Julian Pantry is one of a number of food pantries to receive $750 Jubilee Ministry Health and Nutrition grants this year. Others include:

  • St. Mark’s Episcopal Church, City Heights, located in San Diego. The City Heights neighborhood suffers a major lack of food options, with only one grocery store. St. Mark’s hosts a “neighborhood food cupboard” for those who find themselves desperate at any given time during the month. The ministry serves between 30 and 50 families each month.
  • Episcopal Refugee Network in San Diego. The network assists refugees from Southern Sudan, Burma and Bhutan. About 97 percent of its clients live at or below the poverty level, and emergency food assistance is an ongoing need. With its grant money, the network will purchase emergency food cards.
  • The Matthew 25 Mission, an outreach program of St. Luke’s Episcopal Church in Ada, OK. The parish has a monthly food distribution, giving away roughly four to five tons of food each month, serving about 300 families.
  • The Community Health Ministry, a Jubilee Ministry sponsored by St. Luke’s Episcopal Church in Wamego, KS. The grant will be used to provide seasonal fruit and vegetables for 75 families.
  • Caring Association for Native Americans (CANA), Denver. This Jubilee Ministry provides emergency relief in the form of clothing, food and spiritual support to critically ill Native Americans and their families, who come to Denver seeking medical care. Last year, CANA provided food and clothing to 52 patients and 130 families. CANA recently lost a primary food provider, and the grant will be used to replenish the ministry’s food bank.

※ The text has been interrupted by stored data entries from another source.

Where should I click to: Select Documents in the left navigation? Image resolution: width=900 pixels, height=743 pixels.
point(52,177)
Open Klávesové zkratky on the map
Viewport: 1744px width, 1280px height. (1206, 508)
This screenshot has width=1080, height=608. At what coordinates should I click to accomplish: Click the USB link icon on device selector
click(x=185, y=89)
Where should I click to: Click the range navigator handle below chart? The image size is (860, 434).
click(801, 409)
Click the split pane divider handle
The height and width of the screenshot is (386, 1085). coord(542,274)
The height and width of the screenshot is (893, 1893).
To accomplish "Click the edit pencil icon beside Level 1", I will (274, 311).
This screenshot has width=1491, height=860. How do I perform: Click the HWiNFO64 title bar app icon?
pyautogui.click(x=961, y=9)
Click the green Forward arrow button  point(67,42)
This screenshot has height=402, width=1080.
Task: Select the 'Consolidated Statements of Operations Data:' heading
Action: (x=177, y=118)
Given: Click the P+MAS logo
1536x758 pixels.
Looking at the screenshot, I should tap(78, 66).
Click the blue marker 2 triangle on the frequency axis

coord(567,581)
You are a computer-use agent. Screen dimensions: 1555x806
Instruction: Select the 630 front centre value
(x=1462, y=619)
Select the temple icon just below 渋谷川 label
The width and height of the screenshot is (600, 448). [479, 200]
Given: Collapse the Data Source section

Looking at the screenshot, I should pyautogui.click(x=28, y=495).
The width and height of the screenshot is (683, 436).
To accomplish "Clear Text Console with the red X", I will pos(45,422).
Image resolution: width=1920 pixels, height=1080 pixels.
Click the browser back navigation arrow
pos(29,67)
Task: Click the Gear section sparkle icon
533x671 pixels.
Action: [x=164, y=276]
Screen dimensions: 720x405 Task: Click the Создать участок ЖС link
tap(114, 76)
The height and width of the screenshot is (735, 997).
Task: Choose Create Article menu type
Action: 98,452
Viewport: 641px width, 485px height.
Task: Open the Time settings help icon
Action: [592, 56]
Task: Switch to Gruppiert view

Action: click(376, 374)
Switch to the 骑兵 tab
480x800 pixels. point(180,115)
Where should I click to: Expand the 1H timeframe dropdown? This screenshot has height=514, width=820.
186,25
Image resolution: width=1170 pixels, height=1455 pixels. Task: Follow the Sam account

  • The Circle of Page, Page, AZ. The Circle of Page is the umbrella organization for social ministry and outreach formed by St. David’s Episcopal Church in Page, as well as Immaculate Heart of Mary Catholic Church and Page Community United Methodist Church. St. David’s is home to the Come to the Banquet Food Pantry, open every Tuesday and Thursday. The grant will be used to buy such staples as peanut butter, rice, beans and pasta.
  • St. Vincent’s House, Galveston, TX. Since Hurricane Ike devastated Galveston in 2008, the need for food for residents has become especially critical. Since the hurricane, there are no more family grocery stores – let alone any major grocery stores – within a 23 block radius to the bayside of St. Vincent’s on the east, and a 37 block radius south and west. Since August, 2011, St. Vincent’s has served nearly 4,000 clients from its food pantry, with an extra 150 people every month being added to its roles of needy.
  • El Buen Samaritano Episcopal Mission, Austin, TX. This ministry of the Episcopal Diocese of Texas helps Austin's Latino families in need. The food pantry stocks perishable and non-perishable foods and clients receive staples such as milk, bread and rice, as well as canned, frozen and fresh produce, and a variety of ethnic foods. Along with food, clients get nutritional guidance and education, healthy recipes and educational materials.
  • St. James' Episcopal Food Bank, Brewster, WA. Brewster is considered a food desert because of its rural location and the extreme level of poverty of its residents. The food bank operates from the basement of St. James' church. Food is distributed to the needy once a week on Thursday mornings.
  • St. Giles’ Emergency food pantry, Pinellas Park, FL. A social safety net in the community for 34 years, St. Giles’ pantry is an oasis open four days a week, providing food for the homeless and those in need. Special attention is given to providing “easy access” packaging, as the homeless often have limited resoures for food preparation. The grant will be used to expand basic provisions, and the church has a goal of opening the pantry on Sundays as well.

--The Rev. Rebecca Jones is a deacon and serves as the Diocesan Jubilee Officer in the Diocese of Colorado.